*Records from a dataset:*
+ + + + + + +

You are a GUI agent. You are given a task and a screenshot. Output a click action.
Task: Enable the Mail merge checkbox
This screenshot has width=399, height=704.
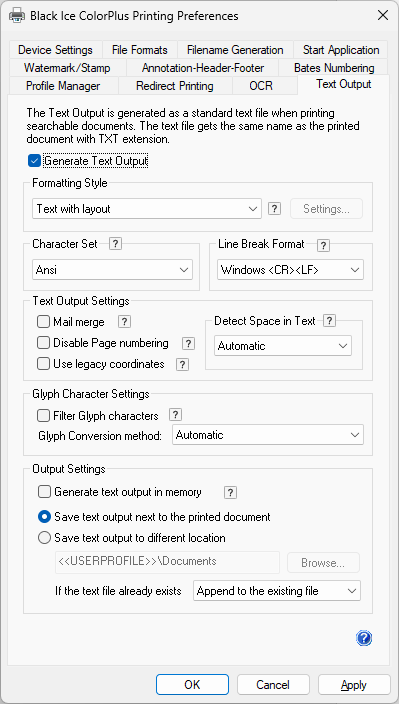point(44,322)
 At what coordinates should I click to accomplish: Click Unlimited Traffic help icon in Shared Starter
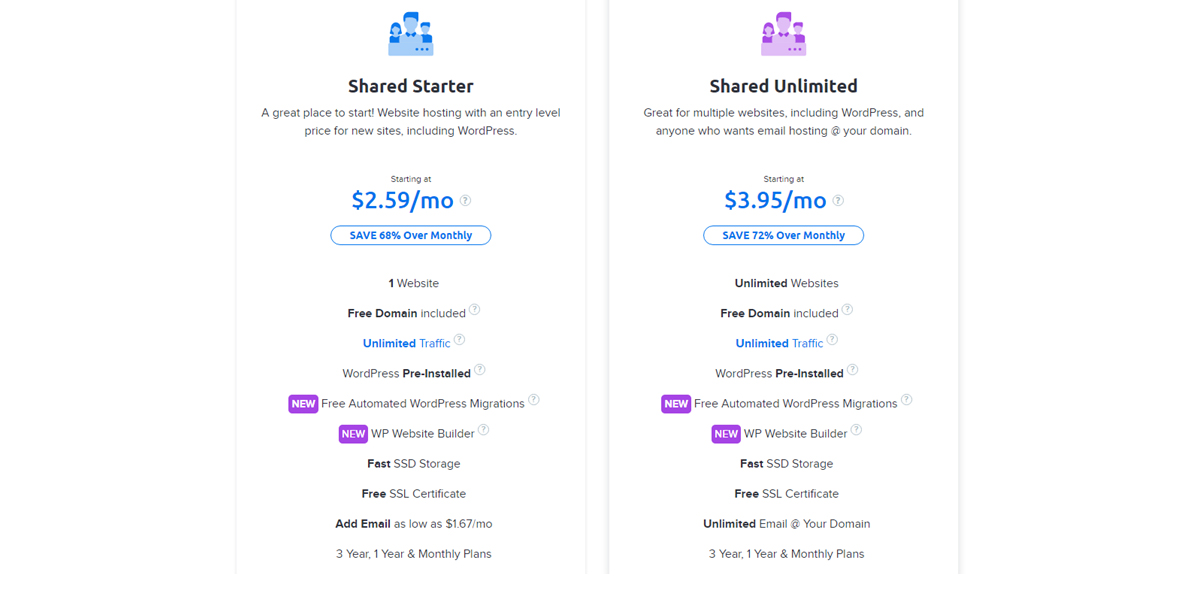pos(460,340)
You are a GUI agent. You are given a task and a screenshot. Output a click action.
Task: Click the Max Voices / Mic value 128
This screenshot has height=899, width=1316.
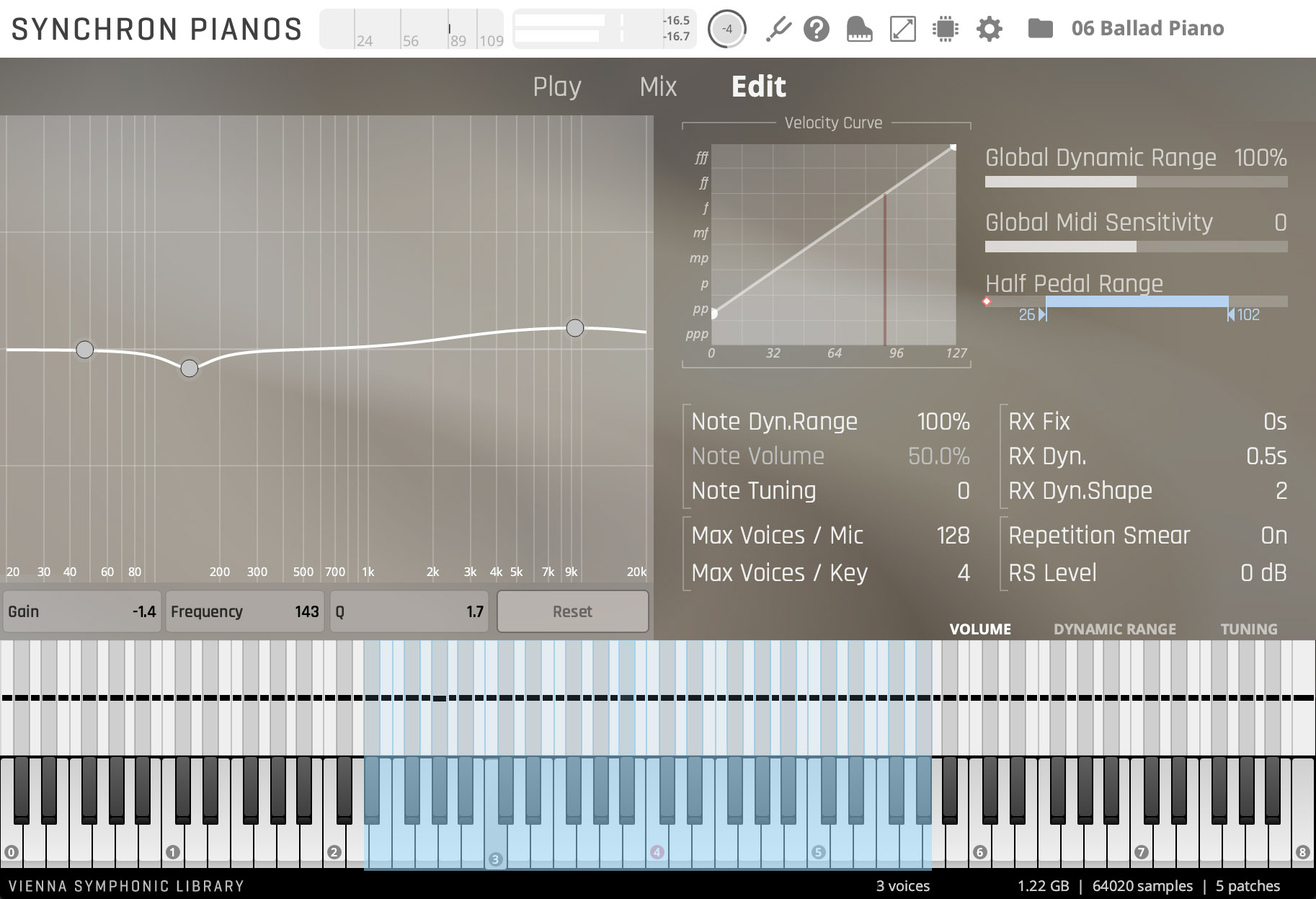click(952, 536)
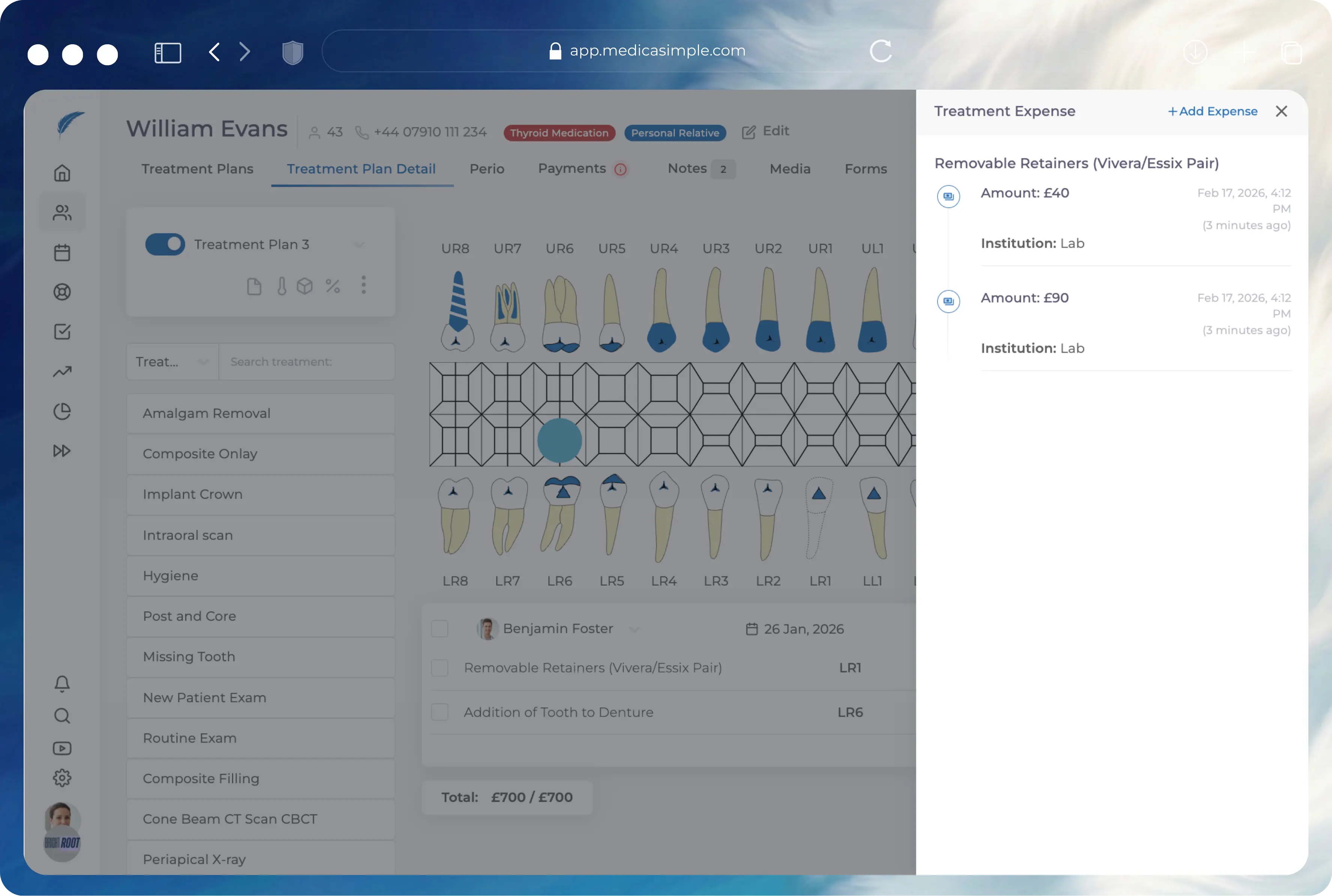Screen dimensions: 1332x896
Task: Switch to the Perio tab
Action: (x=486, y=168)
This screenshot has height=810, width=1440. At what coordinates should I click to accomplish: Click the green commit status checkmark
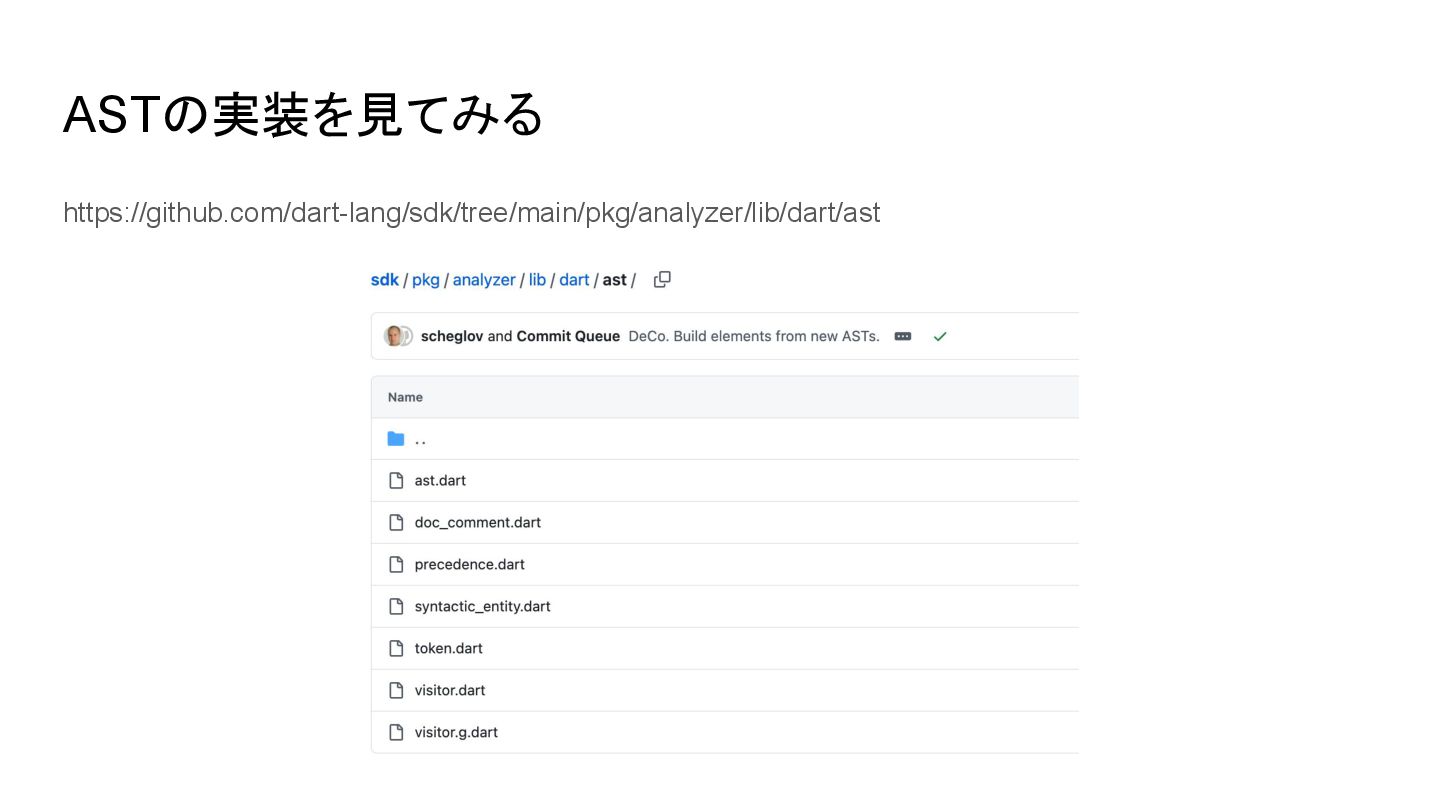point(940,337)
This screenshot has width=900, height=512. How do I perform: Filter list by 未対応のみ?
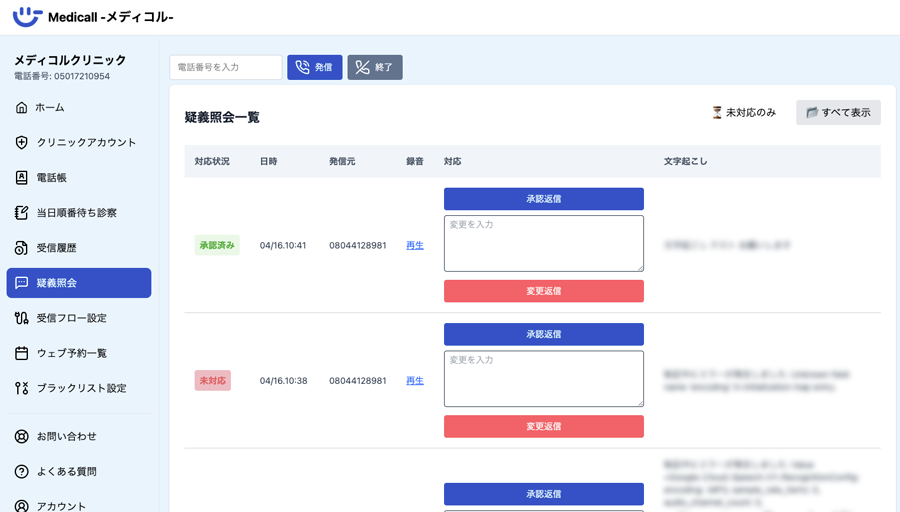click(743, 113)
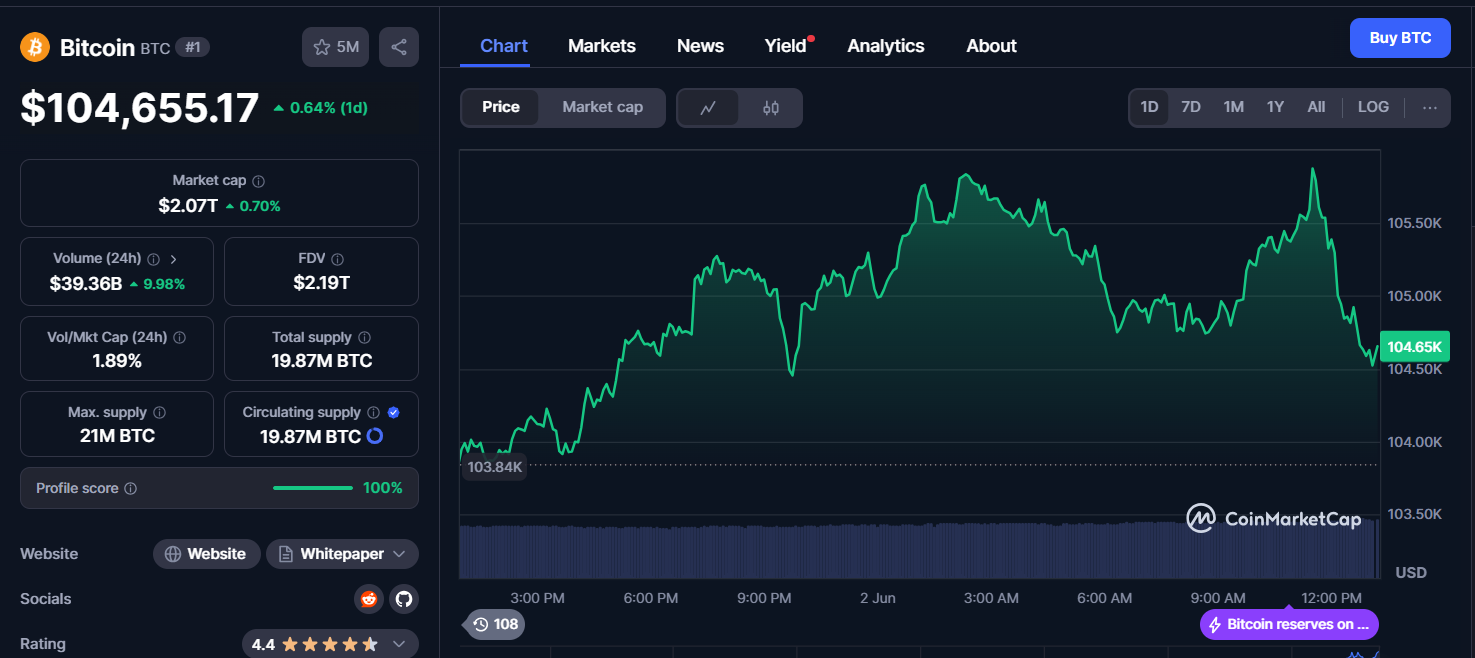This screenshot has height=658, width=1475.
Task: Select the 7D time range
Action: [1190, 107]
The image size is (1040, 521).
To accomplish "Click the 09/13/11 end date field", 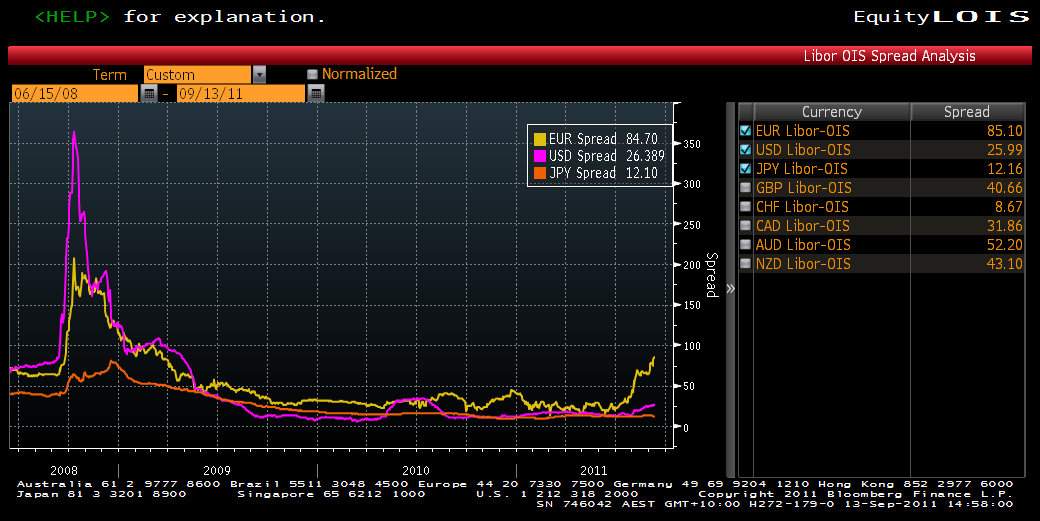I will pyautogui.click(x=240, y=93).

+ + + + + + +

Arrange the part of the material that opens with the line containing "in Shared Starter" and closes with the line containing "point(940,337)" as a Markdown table with the columns Row and Line. Skip blank lines and leave the pictures out.

*Response for this exercise:*
| Row | Line |
|---|---|
| 1 |  At what coordinates should I click to accomplish: Click Unlimited Traffic help icon in Shared Starter |
| 2 | pos(460,340) |
| 3 | You are a GUI agent. You are given a task and a screenshot. Output a click action. |
| 4 | Task: Click the Max Voices / Mic value 128 |
| 5 | This screenshot has height=899, width=1316. |
| 6 | click(952, 536) |
| 7 | Screen dimensions: 1332x896 |
| 8 | Task: Switch to the Perio tab |
| 9 | Action: (x=486, y=168) |
| 10 | This screenshot has height=810, width=1440. At what coordinates should I click to accomplish: Click the green commit status checkmark |
| 11 | point(940,337) |